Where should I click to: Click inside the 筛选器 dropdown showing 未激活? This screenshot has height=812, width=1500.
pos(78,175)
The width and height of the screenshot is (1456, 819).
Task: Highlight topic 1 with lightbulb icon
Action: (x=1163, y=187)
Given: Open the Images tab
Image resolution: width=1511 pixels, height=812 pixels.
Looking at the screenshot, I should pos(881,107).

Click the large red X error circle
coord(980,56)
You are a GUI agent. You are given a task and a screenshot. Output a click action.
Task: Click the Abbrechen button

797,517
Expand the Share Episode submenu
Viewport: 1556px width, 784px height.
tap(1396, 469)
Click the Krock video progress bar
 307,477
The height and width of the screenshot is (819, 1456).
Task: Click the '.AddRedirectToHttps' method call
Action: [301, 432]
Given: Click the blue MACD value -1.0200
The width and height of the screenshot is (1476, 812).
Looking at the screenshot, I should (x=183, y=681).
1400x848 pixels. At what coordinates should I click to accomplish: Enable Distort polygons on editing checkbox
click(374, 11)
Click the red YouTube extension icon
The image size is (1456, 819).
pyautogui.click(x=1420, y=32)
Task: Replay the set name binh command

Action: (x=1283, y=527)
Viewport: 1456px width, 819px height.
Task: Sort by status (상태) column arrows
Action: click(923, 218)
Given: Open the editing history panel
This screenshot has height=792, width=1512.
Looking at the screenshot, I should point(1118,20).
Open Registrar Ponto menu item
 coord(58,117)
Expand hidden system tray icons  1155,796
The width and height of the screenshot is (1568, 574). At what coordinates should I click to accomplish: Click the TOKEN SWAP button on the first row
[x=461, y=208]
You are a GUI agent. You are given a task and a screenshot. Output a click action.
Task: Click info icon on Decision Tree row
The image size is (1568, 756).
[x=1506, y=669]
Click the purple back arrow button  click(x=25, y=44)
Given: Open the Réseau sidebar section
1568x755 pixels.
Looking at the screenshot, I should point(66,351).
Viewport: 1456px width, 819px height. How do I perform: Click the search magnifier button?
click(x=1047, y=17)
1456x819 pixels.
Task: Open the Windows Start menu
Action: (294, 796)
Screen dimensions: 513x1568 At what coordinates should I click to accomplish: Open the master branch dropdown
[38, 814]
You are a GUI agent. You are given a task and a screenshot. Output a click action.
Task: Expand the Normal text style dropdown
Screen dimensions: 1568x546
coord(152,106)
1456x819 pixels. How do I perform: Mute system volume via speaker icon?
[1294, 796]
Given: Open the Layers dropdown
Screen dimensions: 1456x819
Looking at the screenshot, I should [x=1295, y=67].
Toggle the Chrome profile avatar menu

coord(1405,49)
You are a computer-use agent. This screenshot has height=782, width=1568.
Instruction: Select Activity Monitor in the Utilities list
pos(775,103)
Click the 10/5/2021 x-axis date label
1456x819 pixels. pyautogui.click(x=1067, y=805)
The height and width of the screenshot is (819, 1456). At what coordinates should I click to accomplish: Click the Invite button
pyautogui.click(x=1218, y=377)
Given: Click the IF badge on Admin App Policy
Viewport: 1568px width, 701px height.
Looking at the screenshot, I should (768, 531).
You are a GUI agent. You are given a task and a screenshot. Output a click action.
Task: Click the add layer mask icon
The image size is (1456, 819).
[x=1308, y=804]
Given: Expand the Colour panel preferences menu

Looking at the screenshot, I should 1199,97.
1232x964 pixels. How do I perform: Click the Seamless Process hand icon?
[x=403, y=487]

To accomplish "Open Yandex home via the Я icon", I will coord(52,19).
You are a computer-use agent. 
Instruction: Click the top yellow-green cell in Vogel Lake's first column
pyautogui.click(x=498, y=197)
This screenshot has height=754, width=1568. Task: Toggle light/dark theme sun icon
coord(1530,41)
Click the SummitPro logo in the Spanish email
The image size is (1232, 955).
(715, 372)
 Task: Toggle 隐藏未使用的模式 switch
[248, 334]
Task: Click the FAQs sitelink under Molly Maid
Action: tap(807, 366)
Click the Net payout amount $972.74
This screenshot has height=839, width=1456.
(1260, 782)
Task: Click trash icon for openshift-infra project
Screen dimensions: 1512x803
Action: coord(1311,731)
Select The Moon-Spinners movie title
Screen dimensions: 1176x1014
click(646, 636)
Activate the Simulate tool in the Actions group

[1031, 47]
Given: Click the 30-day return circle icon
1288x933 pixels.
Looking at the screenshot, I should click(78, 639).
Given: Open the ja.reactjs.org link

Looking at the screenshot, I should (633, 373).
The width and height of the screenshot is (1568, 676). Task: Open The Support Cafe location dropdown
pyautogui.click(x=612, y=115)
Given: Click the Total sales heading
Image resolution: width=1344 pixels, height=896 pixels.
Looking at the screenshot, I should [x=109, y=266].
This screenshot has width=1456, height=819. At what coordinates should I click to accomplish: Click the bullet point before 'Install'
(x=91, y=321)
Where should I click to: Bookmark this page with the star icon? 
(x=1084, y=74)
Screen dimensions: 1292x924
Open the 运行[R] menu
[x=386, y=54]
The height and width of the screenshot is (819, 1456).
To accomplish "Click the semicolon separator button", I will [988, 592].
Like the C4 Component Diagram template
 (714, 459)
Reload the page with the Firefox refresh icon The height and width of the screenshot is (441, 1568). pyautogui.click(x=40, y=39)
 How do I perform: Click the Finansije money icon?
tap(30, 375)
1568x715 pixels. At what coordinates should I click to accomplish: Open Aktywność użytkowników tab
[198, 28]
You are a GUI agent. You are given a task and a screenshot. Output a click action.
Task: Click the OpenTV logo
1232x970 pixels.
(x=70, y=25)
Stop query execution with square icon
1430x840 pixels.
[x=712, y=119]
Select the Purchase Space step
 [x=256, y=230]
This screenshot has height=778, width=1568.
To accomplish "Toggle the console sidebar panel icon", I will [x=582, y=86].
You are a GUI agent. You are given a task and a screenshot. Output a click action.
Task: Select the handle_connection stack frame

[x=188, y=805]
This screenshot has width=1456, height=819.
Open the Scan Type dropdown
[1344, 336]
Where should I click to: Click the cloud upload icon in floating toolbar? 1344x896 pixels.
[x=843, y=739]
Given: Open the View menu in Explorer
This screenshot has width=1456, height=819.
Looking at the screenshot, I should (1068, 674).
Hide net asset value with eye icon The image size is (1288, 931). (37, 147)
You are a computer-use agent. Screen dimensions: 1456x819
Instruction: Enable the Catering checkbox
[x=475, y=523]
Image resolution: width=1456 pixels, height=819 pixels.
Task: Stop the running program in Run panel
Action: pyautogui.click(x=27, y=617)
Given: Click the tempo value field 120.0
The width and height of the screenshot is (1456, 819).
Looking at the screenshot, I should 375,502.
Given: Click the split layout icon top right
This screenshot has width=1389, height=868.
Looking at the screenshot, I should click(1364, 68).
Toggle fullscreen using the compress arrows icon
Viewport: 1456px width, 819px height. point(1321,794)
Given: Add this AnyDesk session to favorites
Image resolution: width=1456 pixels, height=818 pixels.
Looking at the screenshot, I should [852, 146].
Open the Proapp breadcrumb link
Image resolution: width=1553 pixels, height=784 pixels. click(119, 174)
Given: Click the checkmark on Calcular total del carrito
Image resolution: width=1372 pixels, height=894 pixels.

# # # #

> **PROBLEM STATEMENT**: Look above for the line holding "1568x715 pixels. At" and the line holding "Task: Click the OpenTV logo", then output exactly those two lines and every line between them, nothing more.

> **SOLUTION FOR THIS PROBLEM**:
1568x715 pixels. At what coordinates should I click to accomplish: Open Aktywność użytkowników tab
[198, 28]
You are a GUI agent. You are given a task and a screenshot. Output a click action.
Task: Click the OpenTV logo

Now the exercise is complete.